## Stated goal
Reproduce word for word the stretch of lines from the one containing "wildlife [wildlife (11 items)] (33, 2234)" through the last line, with both included.

## Task input
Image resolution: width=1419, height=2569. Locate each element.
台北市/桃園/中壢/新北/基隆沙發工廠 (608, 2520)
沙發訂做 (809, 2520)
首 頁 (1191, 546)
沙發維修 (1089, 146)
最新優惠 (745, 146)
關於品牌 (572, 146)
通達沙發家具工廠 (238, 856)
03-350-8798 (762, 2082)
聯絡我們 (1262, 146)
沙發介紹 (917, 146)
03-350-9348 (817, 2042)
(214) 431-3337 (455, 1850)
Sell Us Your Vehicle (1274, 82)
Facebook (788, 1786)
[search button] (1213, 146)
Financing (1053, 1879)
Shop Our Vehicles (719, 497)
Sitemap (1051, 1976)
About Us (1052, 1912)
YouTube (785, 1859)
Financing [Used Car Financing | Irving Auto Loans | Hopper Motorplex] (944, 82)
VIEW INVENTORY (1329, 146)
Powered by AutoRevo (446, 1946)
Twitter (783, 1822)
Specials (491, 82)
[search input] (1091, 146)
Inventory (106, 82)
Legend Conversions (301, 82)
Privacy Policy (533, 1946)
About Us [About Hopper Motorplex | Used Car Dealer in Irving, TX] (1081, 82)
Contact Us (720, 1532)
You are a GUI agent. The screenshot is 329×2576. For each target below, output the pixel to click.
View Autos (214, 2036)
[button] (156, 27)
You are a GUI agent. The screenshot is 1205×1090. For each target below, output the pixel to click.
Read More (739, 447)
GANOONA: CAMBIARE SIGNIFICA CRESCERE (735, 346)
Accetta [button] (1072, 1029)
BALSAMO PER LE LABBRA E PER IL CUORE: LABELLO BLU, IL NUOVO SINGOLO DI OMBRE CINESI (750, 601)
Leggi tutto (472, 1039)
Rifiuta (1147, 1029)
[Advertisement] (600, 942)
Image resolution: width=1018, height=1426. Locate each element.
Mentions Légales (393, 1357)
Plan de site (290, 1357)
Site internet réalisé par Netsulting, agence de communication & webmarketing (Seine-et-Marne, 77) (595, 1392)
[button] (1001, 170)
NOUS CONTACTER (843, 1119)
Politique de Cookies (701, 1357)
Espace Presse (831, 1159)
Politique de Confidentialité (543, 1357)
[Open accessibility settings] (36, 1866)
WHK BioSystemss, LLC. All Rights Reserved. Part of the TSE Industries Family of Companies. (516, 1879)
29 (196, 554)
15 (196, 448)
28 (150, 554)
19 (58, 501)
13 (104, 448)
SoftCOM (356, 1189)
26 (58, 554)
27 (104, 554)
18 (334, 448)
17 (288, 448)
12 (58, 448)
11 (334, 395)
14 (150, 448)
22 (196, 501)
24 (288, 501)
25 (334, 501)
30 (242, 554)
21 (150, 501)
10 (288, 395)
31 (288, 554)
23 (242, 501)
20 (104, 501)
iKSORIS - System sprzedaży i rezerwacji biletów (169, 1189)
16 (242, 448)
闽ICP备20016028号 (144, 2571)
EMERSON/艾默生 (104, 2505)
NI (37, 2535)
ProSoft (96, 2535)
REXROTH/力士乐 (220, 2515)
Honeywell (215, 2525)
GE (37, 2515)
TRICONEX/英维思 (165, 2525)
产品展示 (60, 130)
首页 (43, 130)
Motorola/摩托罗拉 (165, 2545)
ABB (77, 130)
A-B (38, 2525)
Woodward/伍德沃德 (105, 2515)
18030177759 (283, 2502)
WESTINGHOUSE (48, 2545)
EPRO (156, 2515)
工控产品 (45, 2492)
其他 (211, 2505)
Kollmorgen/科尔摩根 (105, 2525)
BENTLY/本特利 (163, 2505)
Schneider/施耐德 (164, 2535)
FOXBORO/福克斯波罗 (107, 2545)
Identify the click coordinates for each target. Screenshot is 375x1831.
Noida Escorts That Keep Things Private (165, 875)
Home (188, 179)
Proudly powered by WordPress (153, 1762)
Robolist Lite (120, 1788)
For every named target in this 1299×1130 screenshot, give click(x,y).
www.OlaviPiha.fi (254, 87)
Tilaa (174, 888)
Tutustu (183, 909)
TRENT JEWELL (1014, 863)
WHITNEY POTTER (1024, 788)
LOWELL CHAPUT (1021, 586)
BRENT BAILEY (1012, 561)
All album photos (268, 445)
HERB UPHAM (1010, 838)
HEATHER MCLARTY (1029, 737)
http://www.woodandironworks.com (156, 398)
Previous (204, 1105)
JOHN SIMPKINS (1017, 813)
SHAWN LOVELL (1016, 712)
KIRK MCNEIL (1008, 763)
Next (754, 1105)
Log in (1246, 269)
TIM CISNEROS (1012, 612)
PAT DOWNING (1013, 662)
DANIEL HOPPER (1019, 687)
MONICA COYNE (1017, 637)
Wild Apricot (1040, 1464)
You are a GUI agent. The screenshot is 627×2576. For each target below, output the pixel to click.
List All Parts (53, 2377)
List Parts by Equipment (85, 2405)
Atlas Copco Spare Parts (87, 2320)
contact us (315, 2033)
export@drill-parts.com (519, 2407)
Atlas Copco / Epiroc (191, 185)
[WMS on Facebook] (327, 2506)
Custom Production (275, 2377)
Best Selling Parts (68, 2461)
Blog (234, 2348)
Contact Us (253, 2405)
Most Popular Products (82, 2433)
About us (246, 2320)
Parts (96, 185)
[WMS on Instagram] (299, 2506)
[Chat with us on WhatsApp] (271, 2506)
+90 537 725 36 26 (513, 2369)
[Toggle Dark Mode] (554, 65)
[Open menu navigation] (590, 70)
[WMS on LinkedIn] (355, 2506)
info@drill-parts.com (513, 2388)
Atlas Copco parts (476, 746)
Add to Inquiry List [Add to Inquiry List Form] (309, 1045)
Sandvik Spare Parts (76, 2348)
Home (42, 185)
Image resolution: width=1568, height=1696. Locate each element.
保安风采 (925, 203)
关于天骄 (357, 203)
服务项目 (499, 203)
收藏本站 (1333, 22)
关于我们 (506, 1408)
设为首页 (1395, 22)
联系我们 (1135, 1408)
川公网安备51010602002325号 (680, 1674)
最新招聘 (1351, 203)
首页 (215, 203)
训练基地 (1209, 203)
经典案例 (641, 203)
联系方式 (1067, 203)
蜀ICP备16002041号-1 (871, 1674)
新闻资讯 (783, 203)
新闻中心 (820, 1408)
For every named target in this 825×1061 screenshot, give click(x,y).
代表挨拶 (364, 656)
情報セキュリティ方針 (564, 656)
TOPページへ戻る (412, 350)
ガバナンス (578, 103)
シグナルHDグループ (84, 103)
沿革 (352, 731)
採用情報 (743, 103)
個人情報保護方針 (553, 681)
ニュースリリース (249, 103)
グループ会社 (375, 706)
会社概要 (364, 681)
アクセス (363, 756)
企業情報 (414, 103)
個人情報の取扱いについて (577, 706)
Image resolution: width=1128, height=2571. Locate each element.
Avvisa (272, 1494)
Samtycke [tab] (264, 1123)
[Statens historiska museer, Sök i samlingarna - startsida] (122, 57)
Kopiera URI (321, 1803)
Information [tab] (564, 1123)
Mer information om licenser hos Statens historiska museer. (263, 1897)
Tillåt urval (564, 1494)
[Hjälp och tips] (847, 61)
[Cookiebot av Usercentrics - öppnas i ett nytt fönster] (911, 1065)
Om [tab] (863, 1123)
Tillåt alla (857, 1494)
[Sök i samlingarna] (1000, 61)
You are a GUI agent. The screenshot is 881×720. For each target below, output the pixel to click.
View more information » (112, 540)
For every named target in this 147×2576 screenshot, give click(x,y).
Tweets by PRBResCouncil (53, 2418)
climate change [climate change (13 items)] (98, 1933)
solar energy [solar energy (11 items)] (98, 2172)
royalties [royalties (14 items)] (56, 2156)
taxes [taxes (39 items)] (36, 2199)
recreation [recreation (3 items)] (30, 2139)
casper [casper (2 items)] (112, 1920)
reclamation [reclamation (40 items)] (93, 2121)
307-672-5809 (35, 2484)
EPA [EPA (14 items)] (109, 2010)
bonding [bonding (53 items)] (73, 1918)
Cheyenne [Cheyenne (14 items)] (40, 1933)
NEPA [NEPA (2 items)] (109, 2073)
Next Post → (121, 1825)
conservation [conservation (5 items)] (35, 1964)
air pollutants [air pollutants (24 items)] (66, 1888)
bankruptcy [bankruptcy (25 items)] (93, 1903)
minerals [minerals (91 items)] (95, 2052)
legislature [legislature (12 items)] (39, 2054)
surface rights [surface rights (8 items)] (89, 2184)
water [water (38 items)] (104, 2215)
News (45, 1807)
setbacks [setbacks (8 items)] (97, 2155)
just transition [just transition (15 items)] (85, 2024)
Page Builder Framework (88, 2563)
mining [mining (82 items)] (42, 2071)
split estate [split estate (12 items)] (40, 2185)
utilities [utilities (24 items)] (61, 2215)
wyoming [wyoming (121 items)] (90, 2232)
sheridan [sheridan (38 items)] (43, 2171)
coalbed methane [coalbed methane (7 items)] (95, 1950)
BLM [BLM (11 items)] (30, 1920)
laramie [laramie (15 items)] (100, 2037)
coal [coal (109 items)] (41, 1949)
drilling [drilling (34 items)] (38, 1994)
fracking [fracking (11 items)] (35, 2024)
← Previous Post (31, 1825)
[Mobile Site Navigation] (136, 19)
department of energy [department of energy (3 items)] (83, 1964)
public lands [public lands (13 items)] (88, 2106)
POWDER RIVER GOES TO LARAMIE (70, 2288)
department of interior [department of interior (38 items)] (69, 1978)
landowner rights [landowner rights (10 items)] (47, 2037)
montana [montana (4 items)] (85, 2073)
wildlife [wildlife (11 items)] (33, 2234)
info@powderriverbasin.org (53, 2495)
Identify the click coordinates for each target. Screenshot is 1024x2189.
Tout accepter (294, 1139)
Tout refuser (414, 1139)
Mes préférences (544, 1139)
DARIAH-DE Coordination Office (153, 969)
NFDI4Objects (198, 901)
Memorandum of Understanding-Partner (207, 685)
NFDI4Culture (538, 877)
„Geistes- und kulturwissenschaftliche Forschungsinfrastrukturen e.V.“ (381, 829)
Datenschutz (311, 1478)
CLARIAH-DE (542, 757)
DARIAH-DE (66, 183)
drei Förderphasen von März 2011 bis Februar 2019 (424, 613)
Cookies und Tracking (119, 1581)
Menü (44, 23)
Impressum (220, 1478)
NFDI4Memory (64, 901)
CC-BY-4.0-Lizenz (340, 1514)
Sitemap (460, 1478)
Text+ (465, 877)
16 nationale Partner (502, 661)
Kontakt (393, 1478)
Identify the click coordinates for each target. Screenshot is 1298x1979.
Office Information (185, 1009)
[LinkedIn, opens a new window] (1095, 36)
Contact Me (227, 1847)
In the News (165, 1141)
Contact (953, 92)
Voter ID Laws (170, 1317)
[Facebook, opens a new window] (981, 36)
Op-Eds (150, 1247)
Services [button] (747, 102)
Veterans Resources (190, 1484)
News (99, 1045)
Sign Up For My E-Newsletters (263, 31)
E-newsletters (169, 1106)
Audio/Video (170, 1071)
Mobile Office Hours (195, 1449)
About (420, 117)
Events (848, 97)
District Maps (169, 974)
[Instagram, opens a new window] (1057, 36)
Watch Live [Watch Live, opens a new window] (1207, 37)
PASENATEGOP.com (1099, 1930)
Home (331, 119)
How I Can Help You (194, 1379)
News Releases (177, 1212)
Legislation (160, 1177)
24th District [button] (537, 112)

## The completed task
wildlife [wildlife (11 items)] (33, 2234)
info@powderriverbasin.org (53, 2495)
Identify the click coordinates for each target. Screenshot is 1024x2189.
Tout accepter (294, 1139)
Tout refuser (414, 1139)
Mes préférences (544, 1139)
DARIAH-DE Coordination Office (153, 969)
NFDI4Objects (198, 901)
Memorandum of Understanding-Partner (207, 685)
NFDI4Culture (538, 877)
„Geistes- und kulturwissenschaftliche Forschungsinfrastrukturen e.V.“ (381, 829)
Datenschutz (311, 1478)
CLARIAH-DE (542, 757)
DARIAH-DE (66, 183)
drei Förderphasen von März 2011 bis Februar 2019 (424, 613)
Cookies und Tracking (119, 1581)
Menü (44, 23)
Impressum (220, 1478)
NFDI4Memory (64, 901)
CC-BY-4.0-Lizenz (340, 1514)
Sitemap (460, 1478)
Text+ (465, 877)
16 nationale Partner (502, 661)
Kontakt (393, 1478)
Identify the click coordinates for each target. Screenshot is 1298x1979.
Office Information (185, 1009)
[LinkedIn, opens a new window] (1095, 36)
Contact Me (227, 1847)
In the News (165, 1141)
Contact (953, 92)
Voter ID Laws (170, 1317)
[Facebook, opens a new window] (981, 36)
Op-Eds (150, 1247)
Services [button] (747, 102)
Veterans Resources (190, 1484)
News (99, 1045)
Sign Up For My E-Newsletters (263, 31)
E-newsletters (169, 1106)
Audio/Video (170, 1071)
Mobile Office Hours (195, 1449)
About (420, 117)
Events (848, 97)
District Maps (169, 974)
[Instagram, opens a new window] (1057, 36)
Watch Live [Watch Live, opens a new window] (1207, 37)
PASENATEGOP.com (1099, 1930)
Home (331, 119)
How I Can Help You (194, 1379)
News Releases (177, 1212)
Legislation (160, 1177)
24th District [button] (537, 112)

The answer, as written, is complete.